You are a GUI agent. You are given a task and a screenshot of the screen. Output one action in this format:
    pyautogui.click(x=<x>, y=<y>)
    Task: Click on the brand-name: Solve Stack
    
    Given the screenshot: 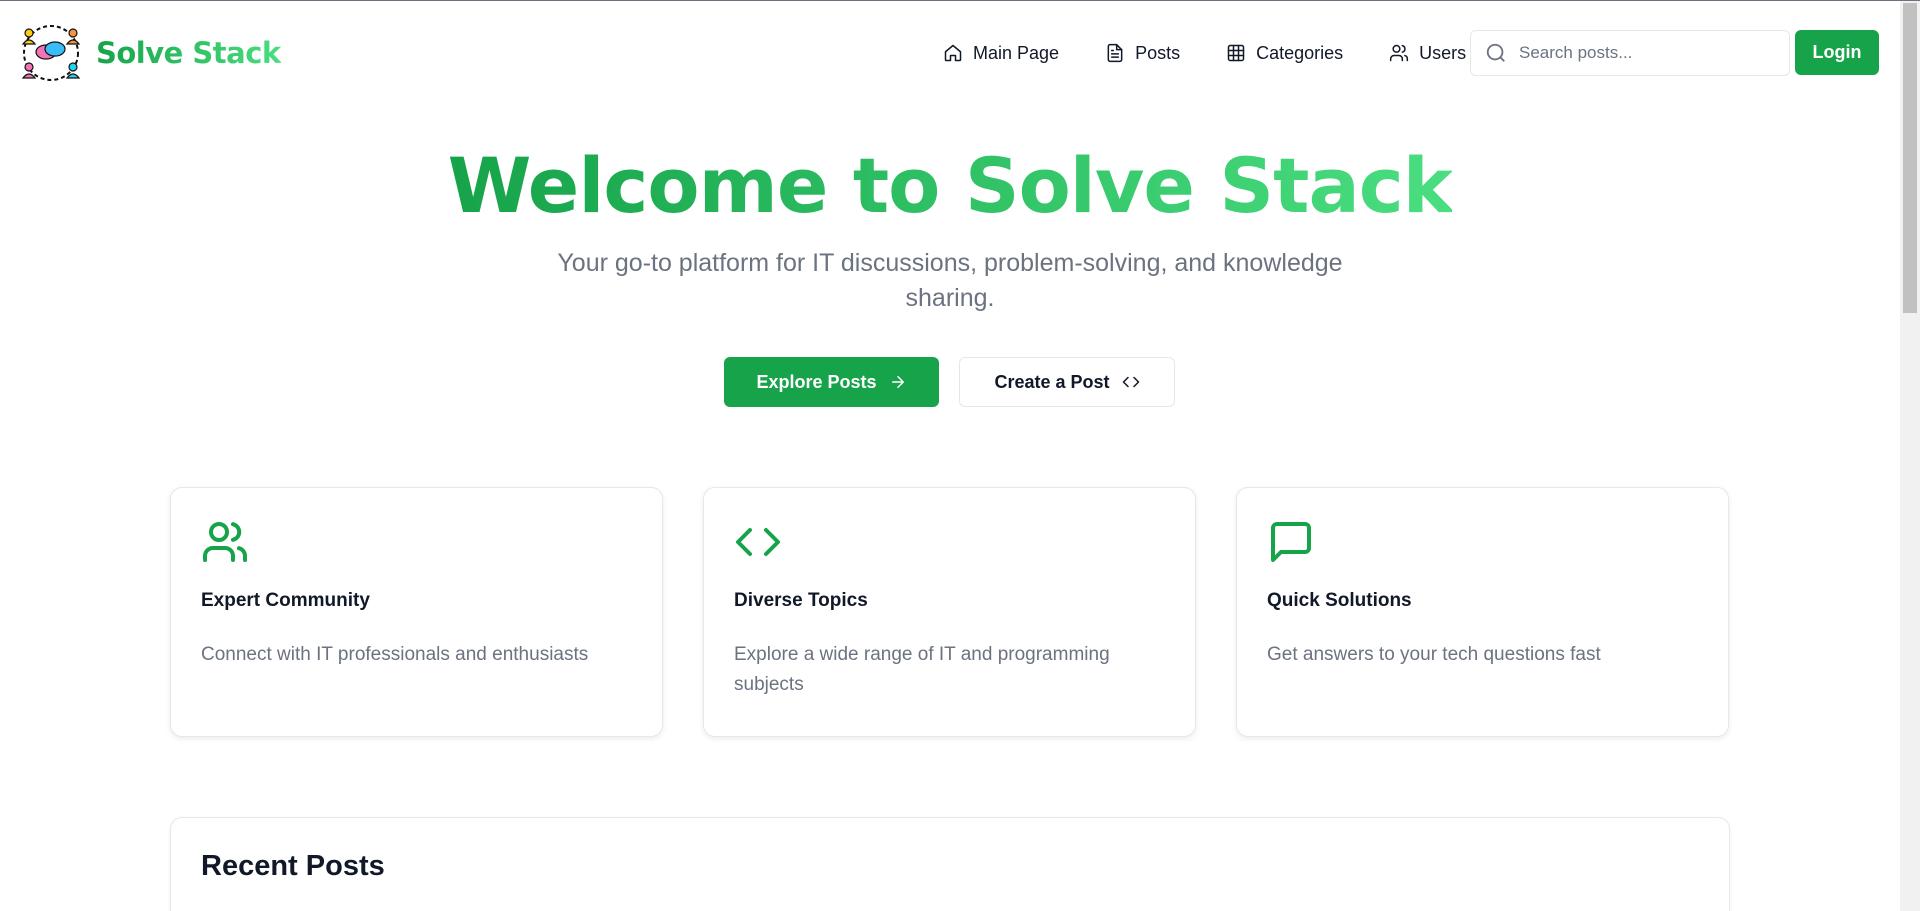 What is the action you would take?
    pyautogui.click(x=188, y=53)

———

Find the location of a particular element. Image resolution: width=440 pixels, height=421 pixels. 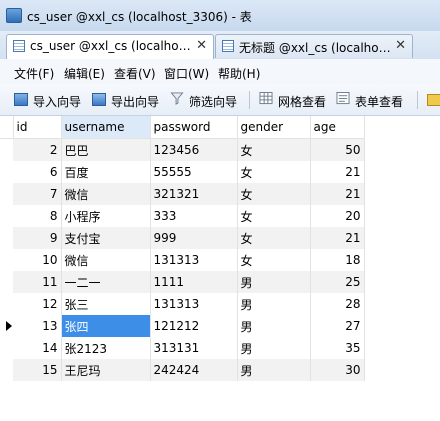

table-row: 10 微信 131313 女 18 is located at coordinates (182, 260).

———

**Task goal**
Copy out the lines from the one with "Find the location" to the one with "table-row: 10 微信", both included, and leave out the pictures.

**Completed exercise**
Find the location of a particular element. Image resolution: width=440 pixels, height=421 pixels. 

table-row: 10 微信 131313 女 18 is located at coordinates (182, 260).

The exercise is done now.